Cook and co-founder Jason Humphries are also the creators of HowRandom, a sort of text-only ChatRoulette for college students. That site, which has attracted over 8,000 users from 400 different schools, is mostly just a social experiment, though. Cook says he has talked to venture capital firms, including Monarch Partners, about its potential as a business, but as of now it is not moneymaking nor do they have plans to make it moneymaking.

HowRandom

Veribu, on the other hand, is definitely a business, as evidenced by its latest venture-backing. The Web-based communications platform lets users video chat, make calls, and text, all without a software download. Some see the service as morphing into a social platform, but Cook says his priority is on the communications side right now.

browse click talkOf course, what’s communications without mobile?

Veribu is already available for iPhone, but don’t get your hopes up. Because both of Veribu’s founders are mostly experienced in Flash, the underlying framework for Veribu and the famously banned development tool for iPhone, they’ve been able to bring all the main features of Veribu to the iPhone except for the most important one: video.

“I understand why Apple is doing what they’re doing, or at least their reasons behind it [open standards and battery life, presumably], but I think it’s a mistake,” said Cook, when I asked him what he thought of Apple’s ban on Flash for iPhone development. “They’re closing themselves off a little bit too much. and I think they got ahead of themselves because HTML5 doesn’t have enough video documentation to do video chats.”

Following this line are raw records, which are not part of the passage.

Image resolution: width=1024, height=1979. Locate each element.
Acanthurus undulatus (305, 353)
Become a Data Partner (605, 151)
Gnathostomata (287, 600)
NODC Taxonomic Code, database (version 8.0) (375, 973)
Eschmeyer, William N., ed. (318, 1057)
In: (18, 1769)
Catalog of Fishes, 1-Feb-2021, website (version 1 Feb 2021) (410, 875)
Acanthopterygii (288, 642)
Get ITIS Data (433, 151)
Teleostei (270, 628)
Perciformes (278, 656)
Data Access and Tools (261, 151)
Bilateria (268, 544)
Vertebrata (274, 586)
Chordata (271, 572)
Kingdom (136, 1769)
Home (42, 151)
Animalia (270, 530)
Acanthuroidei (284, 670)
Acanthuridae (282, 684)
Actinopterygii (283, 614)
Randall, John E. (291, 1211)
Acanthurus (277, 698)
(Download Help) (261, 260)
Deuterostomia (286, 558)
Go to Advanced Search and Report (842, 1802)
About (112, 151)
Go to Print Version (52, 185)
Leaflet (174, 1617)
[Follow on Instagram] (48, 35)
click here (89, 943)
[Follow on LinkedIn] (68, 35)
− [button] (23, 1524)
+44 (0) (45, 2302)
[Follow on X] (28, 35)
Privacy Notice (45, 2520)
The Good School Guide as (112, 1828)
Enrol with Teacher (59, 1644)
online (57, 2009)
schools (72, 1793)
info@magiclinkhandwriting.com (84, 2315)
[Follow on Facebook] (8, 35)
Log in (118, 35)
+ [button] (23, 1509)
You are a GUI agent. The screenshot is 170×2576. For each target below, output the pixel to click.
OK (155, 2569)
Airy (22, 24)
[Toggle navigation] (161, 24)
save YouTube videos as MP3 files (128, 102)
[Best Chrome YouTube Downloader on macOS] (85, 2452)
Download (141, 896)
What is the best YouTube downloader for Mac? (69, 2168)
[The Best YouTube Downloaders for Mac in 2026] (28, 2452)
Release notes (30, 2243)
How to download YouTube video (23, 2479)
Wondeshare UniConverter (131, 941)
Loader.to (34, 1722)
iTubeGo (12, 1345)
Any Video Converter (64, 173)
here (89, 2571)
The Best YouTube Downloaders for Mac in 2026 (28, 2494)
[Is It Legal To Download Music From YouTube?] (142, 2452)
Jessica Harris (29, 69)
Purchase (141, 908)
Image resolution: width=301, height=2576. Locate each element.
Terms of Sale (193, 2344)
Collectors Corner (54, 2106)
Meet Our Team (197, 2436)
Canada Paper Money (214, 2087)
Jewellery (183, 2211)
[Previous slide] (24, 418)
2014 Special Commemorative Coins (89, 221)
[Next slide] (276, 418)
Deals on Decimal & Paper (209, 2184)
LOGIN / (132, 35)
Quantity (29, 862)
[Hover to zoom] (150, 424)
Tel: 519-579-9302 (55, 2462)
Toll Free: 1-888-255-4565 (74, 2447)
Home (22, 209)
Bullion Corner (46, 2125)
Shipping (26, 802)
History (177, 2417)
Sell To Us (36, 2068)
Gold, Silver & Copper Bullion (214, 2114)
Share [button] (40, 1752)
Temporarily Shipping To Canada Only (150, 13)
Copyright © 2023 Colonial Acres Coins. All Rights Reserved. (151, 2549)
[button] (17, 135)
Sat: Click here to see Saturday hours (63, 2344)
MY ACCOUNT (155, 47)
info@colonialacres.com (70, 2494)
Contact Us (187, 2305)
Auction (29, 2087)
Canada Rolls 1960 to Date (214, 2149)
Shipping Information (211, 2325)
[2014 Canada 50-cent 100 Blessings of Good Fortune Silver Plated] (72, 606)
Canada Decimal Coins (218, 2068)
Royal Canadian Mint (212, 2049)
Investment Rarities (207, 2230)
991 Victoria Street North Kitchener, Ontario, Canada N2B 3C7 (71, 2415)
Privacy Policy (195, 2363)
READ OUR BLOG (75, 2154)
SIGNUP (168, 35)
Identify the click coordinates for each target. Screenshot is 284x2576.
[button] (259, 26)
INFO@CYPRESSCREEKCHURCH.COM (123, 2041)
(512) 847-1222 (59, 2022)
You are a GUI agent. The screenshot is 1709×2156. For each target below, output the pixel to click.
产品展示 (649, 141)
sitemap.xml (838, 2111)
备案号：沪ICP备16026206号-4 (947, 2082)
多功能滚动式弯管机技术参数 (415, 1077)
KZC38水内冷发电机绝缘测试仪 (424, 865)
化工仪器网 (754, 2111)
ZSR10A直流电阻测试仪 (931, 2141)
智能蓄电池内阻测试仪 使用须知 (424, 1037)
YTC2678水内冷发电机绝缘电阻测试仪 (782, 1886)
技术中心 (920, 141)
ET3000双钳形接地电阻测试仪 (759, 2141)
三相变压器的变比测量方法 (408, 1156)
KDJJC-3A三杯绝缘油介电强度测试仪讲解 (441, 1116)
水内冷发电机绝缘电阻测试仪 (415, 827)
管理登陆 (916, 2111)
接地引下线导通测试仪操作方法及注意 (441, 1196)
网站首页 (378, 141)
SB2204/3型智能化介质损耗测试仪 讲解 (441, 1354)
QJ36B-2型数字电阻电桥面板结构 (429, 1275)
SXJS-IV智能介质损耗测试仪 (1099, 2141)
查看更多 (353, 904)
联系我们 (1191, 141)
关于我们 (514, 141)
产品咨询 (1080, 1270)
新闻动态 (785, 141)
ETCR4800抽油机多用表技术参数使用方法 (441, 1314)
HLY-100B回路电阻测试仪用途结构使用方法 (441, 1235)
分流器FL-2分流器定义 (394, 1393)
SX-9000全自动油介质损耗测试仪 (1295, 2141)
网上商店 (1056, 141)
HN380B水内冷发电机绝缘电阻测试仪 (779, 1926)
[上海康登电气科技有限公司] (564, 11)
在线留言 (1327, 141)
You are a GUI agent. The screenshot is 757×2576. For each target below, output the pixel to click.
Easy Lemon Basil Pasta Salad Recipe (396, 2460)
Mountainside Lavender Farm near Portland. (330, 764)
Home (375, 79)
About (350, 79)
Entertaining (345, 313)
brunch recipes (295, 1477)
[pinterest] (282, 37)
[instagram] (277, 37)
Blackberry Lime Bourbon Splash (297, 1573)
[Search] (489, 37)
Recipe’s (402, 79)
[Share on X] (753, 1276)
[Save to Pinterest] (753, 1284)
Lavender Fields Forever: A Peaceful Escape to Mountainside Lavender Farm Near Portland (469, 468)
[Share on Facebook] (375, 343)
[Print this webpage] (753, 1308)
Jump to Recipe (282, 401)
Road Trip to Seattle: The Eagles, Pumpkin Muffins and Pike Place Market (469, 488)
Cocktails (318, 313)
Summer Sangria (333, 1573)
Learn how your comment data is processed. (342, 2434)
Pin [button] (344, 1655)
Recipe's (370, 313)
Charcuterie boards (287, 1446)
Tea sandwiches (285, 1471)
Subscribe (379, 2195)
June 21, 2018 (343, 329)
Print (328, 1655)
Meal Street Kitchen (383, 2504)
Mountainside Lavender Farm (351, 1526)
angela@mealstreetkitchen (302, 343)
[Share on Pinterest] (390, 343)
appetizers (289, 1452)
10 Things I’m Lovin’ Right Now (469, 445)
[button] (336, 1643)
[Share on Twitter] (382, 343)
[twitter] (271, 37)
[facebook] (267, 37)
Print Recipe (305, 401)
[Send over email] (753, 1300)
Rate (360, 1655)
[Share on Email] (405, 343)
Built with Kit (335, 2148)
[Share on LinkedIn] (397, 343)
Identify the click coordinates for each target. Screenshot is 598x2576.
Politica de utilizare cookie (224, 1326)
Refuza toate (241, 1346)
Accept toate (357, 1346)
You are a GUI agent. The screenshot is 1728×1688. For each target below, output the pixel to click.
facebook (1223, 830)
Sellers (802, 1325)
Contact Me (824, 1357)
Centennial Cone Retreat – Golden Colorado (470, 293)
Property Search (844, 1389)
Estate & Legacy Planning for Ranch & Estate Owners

He also noted that Apple actually benefits from startups slow uptake on video chat because of their own proprietary video chat application, FaceTime, which at the moment only works between iPhone 4 users and computers running Snow Leopard 10.6.4.

Veribu for Android, on the bright side, will be making huge strides in the coming months because that platform is open to Adobe Flash. It will be rolling out in stages, with video ready by the end of the month and more versions rolling out into the next year.

“I think Android will surpass Apple devices in 2011,” Cook argued. “If our users know they can have all [of Veribu’s] features on Android and not on the iPhone, they could be persuaded to switch.”

It’s already happening.

Veribu, of course, is just one of many mobile VoIP apps. Fring, a free app for iPhone and Android, lets users make 2-way video calls, voice calls and live chat. Still, continued competition between more established services like Skype and Nimbuzz and new entrants like Fring and Veribu only proves that the VoIP space is very much a market that isn’t yet totally tapped.